Hoe kijk je terug op je parcours tot nu toe?

MERTENS: ‘Zeer tevreden. Een mooi parcours, beginnend bij Eendracht Aalst in derde klasse, op slechte velden, waar ik als broekventje rondliep met een shirt dat tot mijn knieën kwam. Ik heb daar veel uit geleerd. Ik heb ook tijden beleefd dat ik voor peanuts speelde, daardoor geniet ik er nu net zoveel van. Die waarden zaten ook in mijn opvoeding, ik weet wat geld betekent.’

Je hebt net je beste seizoen achter de rug terwijl het – als we de gespecialiseerde media mogen geloven – privé wat troebeler was. Is dat niet paradoxaal?

MERTENS: ‘Goede vraag.
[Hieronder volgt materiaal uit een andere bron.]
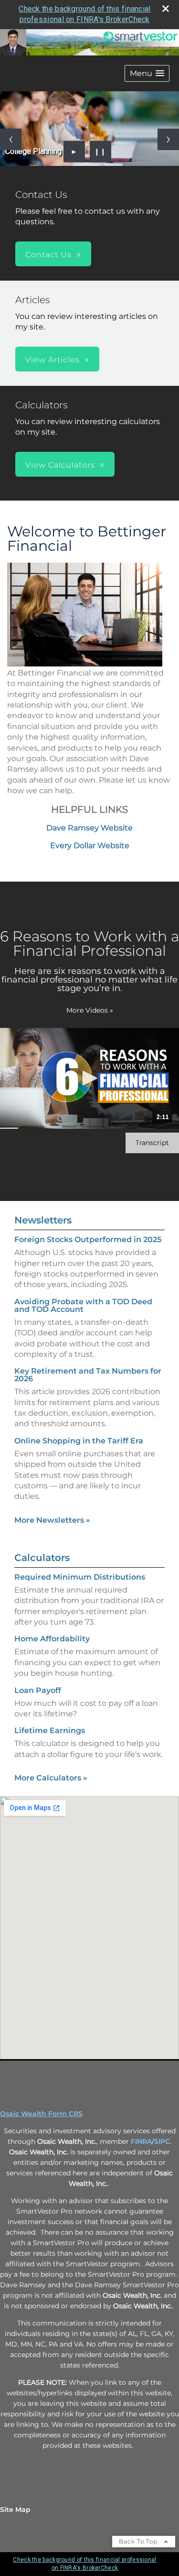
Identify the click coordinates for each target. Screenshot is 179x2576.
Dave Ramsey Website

Maar ik ga daar niet op antwoorden, omdat ik geen zin heb om er weer een item in de media van te maken. Ik ben gelukkig, dat is het enige wat ik wil zeggen.’

Rammel van Spanje

Bij Napels speelt Sarri je nu als diepe spits uit. Ook bij de nationale ploeg experimenteerde Roberto Martínez vorig jaar tegen Nederland met jou op die positie. Dat viel tegen.

MERTENS: ‘Daar is het anders. Bij Napoli spelen we alles over de grond, met heel veel beweging tussen de drie aanvallers. Bij de Rode Duivels voel ik me misschien toch beter in die twee posities achter de spits.’
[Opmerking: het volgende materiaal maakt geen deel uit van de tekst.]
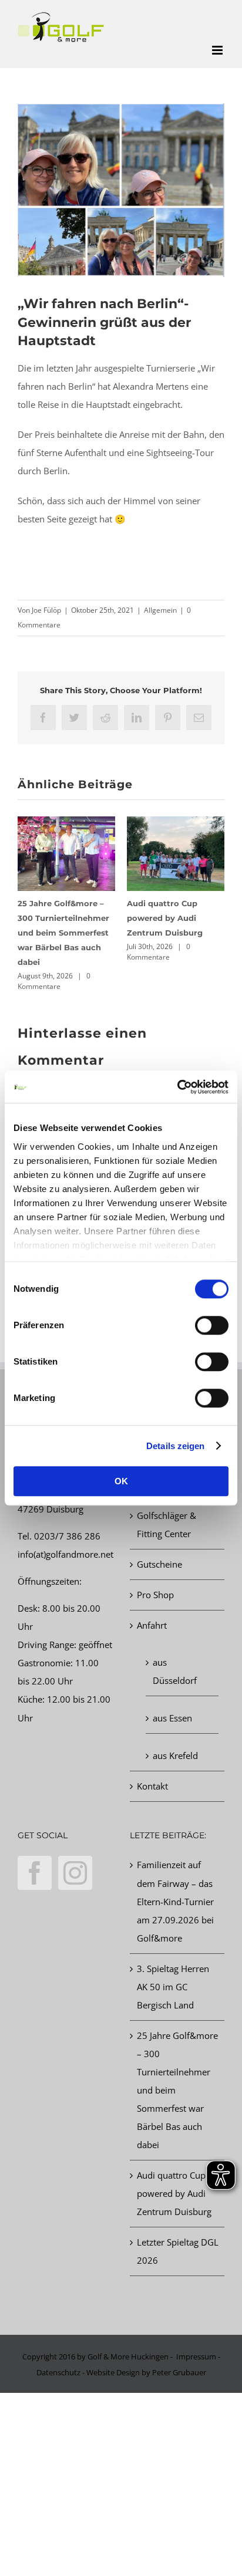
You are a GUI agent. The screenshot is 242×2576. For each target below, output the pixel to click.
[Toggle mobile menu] (218, 50)
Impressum (196, 2356)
Zou je er in de spits wíllen spelen?

MERTENS: ‘Door Sarri heb ik ingezien dat het eigenlijk niet veel uitmaakt waar of wie, als iedereen maar perfect weet wat hij moet doen. Bij Napoli zijn we vooraan gemiddeld niet eens 1m70 en toch speelden we vorig seizoen iedereen weg. Ik word er echt mottig van als mensen nog zagen over het gebrek aan lengte voorin.

‘Ik weet wel: voor bondscoaches is het een zeer ondankbare taak. Je hebt de spelers maar eens om de zoveel maanden bij je, en dan ontbreekt soms de ene, soms de andere… Zo kan je heel moeilijk je stempel drukken. Ik zou het als trainer niet willen doen.’

Deze generatie Rode Duivels speelt al lang samen. We mogen toch aannemen dat er ondertussen voldoende automatismen zijn?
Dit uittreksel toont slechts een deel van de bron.